TRENTON, New Jersey—Today, a coalition of state and national animal protection groups including Animal Protection League of New Jersey, the Humane Society of the United States and Friends of Animals, launched an emergency court challenge to the black bear trophy hunt that is scheduled to begin Dec. 5. The hunt was authorized by the New Jersey Fish and Game Council earlier this month. Hunt clubs nominate six of the Council’s eleven members.
The animal groups are challenging the Council’s misuse of an emergency rulemaking loophole to bypass required procedures that guarantee the public the right to weigh in and require the Council to respond to said public comments. Despite having ample time to comply with these procedures, the Council forced through a last-minute emergency rule, leaving the public no time to respond.
The lawsuit seeks emergency relief stopping the Dec. 5 hunt. The hunt targets hundreds of bears and sets no express limitation on the number that can be killed. The Council advanced the proposal without counting the number of bears in New Jersey and without performing a scientifically sound estimate of the population. The Council then went further by claiming without evidence that the state’s bear population will expand by a preposterous 33% in just two years without a hunt. That speculation has no basis in science; black bears are extremely slow to reproduce.
“The Council is not above the law and should not be allowed to impede public input by fabricating an ‘emergency,’” said Jennifer Best, Director of Friends of Animals Wildlife Law Program. “The only thing that will keep the public safe and black bears wild is education on simple and effective solutions, such as bear-resistant trash cans and removing bird feeders from March through November.”
The Council claimed that emergency action was necessary due to an increase in reported bear incidents. But the number of incidents reported this year is not unusually high compared to many other years during which hunts were conducted. In fact, over 90% of bear-related complaints were reports of routine bear behavior and incidents that pose no imminent danger to the public, such as sightings of injured bears and bears seeking food from unsecured garbage cans and bird feeders.
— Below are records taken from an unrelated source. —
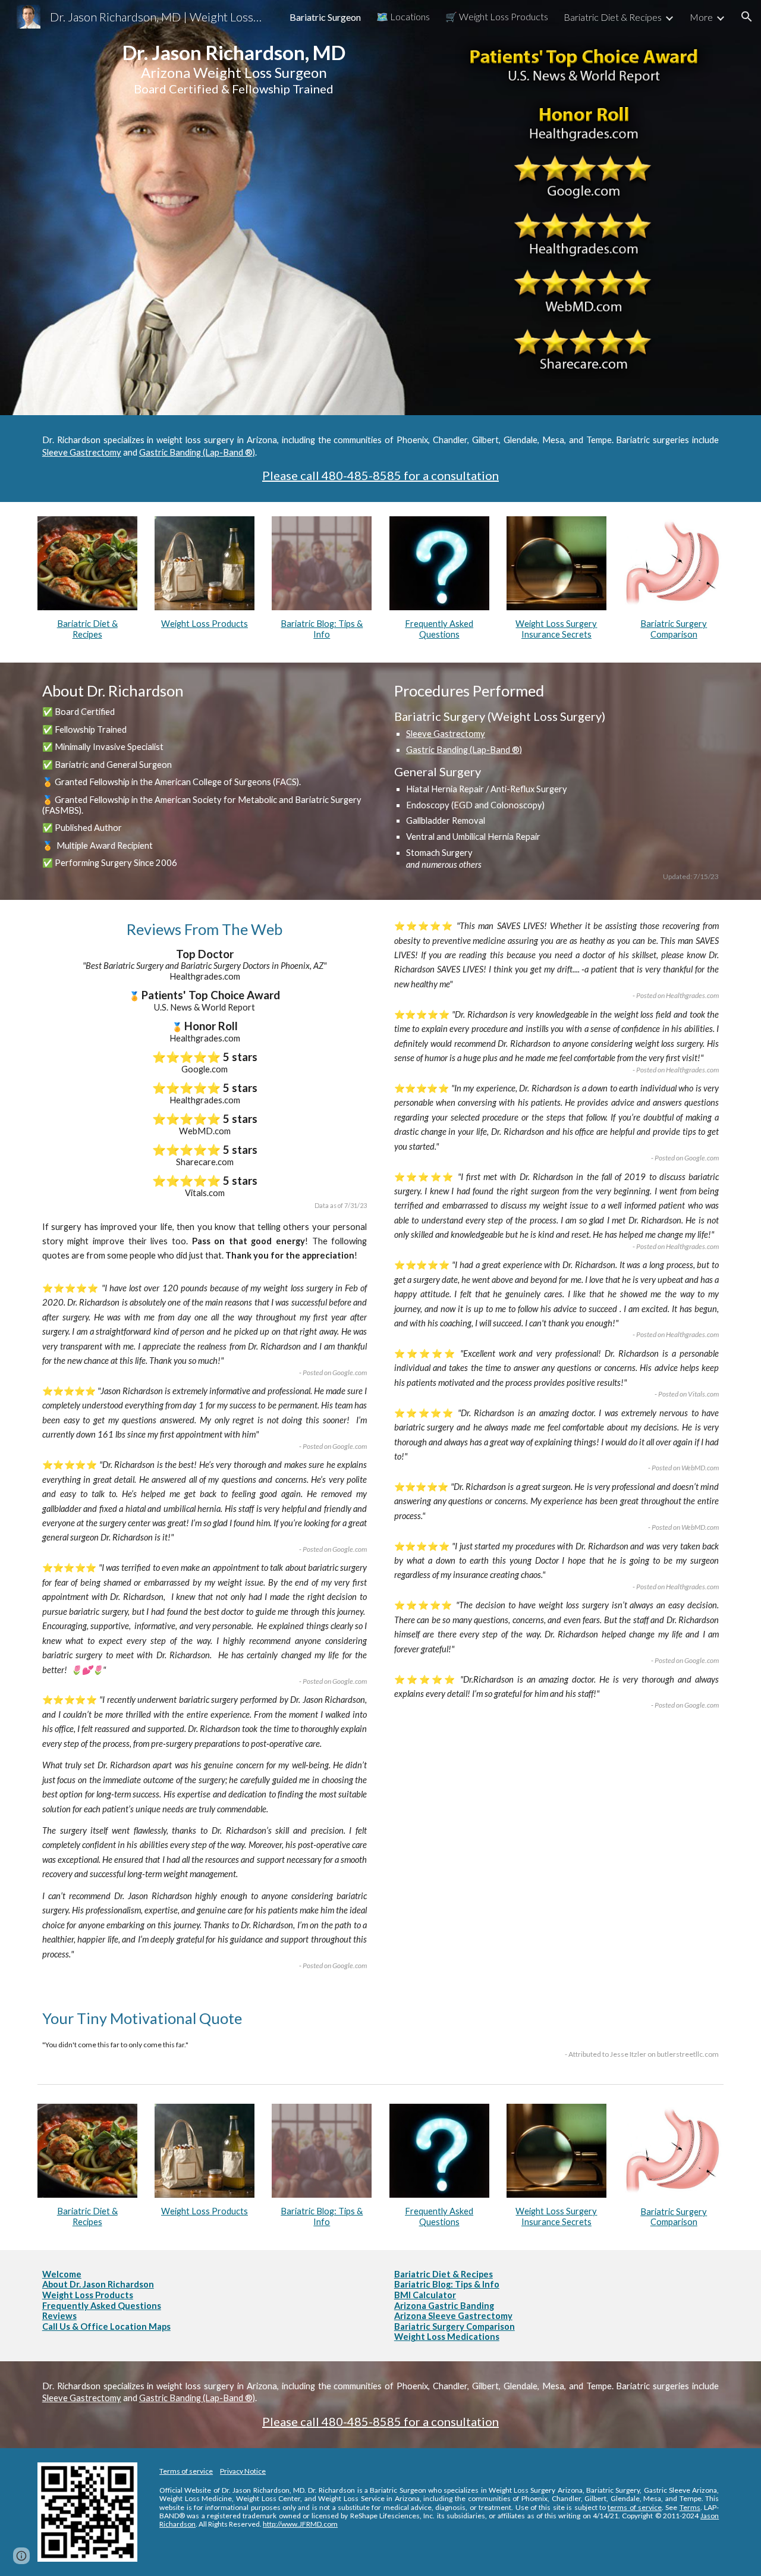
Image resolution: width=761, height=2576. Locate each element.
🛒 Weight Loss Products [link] (496, 16)
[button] (746, 16)
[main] (233, 116)
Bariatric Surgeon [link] (325, 17)
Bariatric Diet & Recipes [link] (613, 17)
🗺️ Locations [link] (403, 16)
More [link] (701, 17)
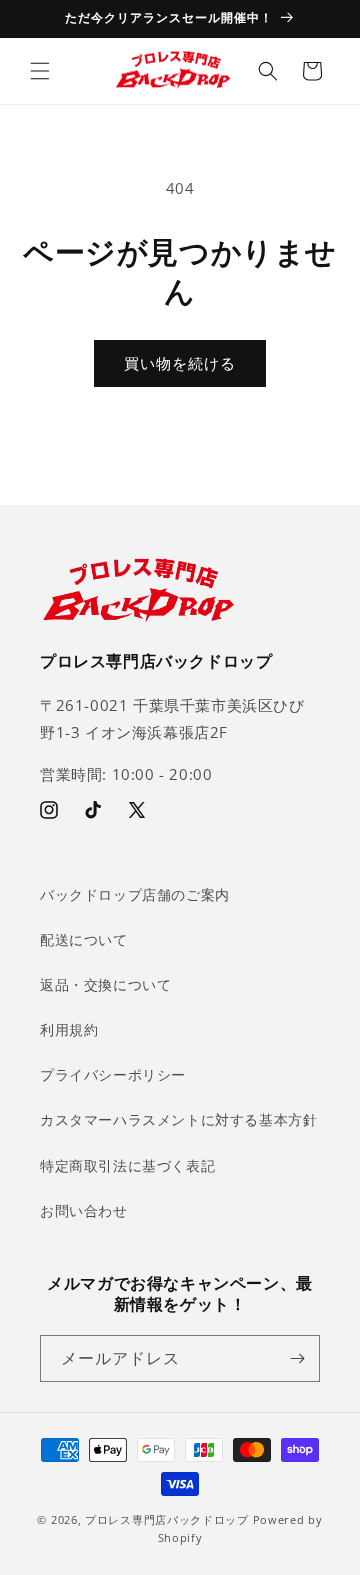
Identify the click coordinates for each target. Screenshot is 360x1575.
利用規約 (69, 1029)
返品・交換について (105, 984)
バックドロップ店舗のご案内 (135, 894)
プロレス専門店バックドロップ (167, 1519)
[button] (40, 71)
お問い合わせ (84, 1210)
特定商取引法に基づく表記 (127, 1165)
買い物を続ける (180, 363)
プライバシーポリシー (113, 1074)
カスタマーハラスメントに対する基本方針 (178, 1119)
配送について (84, 939)
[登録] (297, 1358)
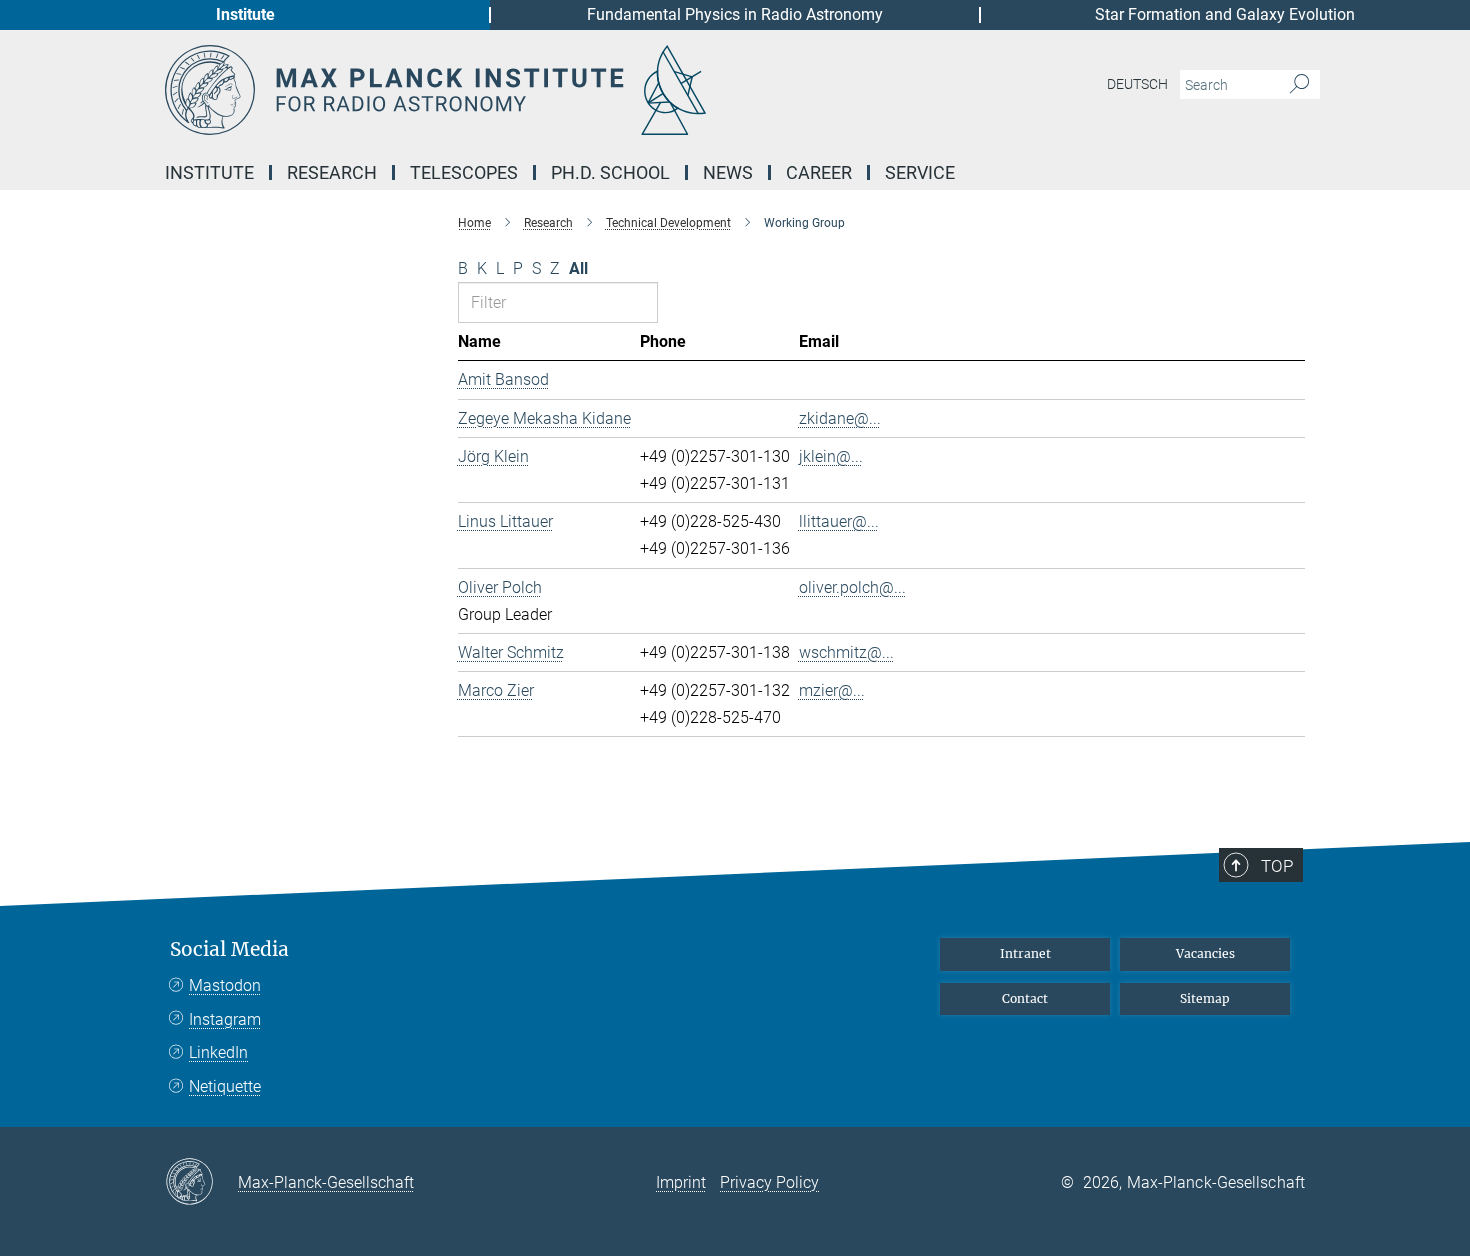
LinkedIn (218, 1052)
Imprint (681, 1182)
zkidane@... (840, 418)
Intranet (1025, 953)
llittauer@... (839, 521)
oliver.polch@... (852, 587)
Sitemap (1205, 998)
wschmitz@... (846, 652)
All (578, 268)
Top (1277, 866)
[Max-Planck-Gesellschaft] (201, 1183)
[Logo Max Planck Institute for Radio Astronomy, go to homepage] (540, 90)
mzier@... (832, 690)
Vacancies (1205, 953)
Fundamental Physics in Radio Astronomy (735, 14)
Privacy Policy (769, 1182)
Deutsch (1137, 84)
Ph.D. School (610, 172)
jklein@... (831, 456)
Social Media (229, 949)
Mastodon (225, 985)
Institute (245, 14)
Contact (1025, 998)
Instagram (225, 1019)
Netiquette (225, 1086)
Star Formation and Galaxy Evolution (1225, 14)
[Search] (1299, 85)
To date, the state has failed to take steps to establish the trash control programs that have successfully mitigated conflicts in Western states.
“The Fish and Game Council unlawfully used emergency powers to ram through an unpopular and unnecessary hunt while denying New Jersey citizens their due process rights under state law,” said Kate Hendrix, staff attorney for the Humane Society of the United States. “The public is not facing any ‘imminent peril’ from New Jersey’s bruins, and the numbers that the agency cites to claim otherwise are misleading and taken out of context. The real emergency is the threat hundreds of New Jersey’s bears will face if this horrific, unscientific hunt is not stopped.”
Scientific studies show only a weak correlation between the population of bears and bear attacks. Bear-human interaction is more closely connected with specific human behaviors that drive encounters. Some states with large black bear populations have fewer conflicts than states with much smaller bear numbers, a study by the Association of Fish and Wildlife Agencies found. California, for example, which has 35,000 bears, reported just 259 interactions.
Black bears are among the slowest reproducing land mammals in North America. Trophy hunts and high kill rates over bait can lead to irreparable population damage. Hunting bears causes additional mortalities from infanticide when father bears are killed and new males enter their territory. When the state sanctions a hunt, poaching incidents go up—there has already been a case earlier this month when four bear cubs were killed in an apparent poaching incident in Passaic County. Public safety is also threatened by a bear hunt in New Jersey, where hunting accidents have killed more people than bears have.
“In addition to the disingenuous emergency, the New Jersey black bear hunt is illegal because the Comprehensive Black Bear Management Policy is arbitrary and capricious and fails to meet the standards set out by the state Supreme Court,” stated Doris Lin, Legal Director of APLNJ, who successfully overturned the state’s bear management policy in 2007.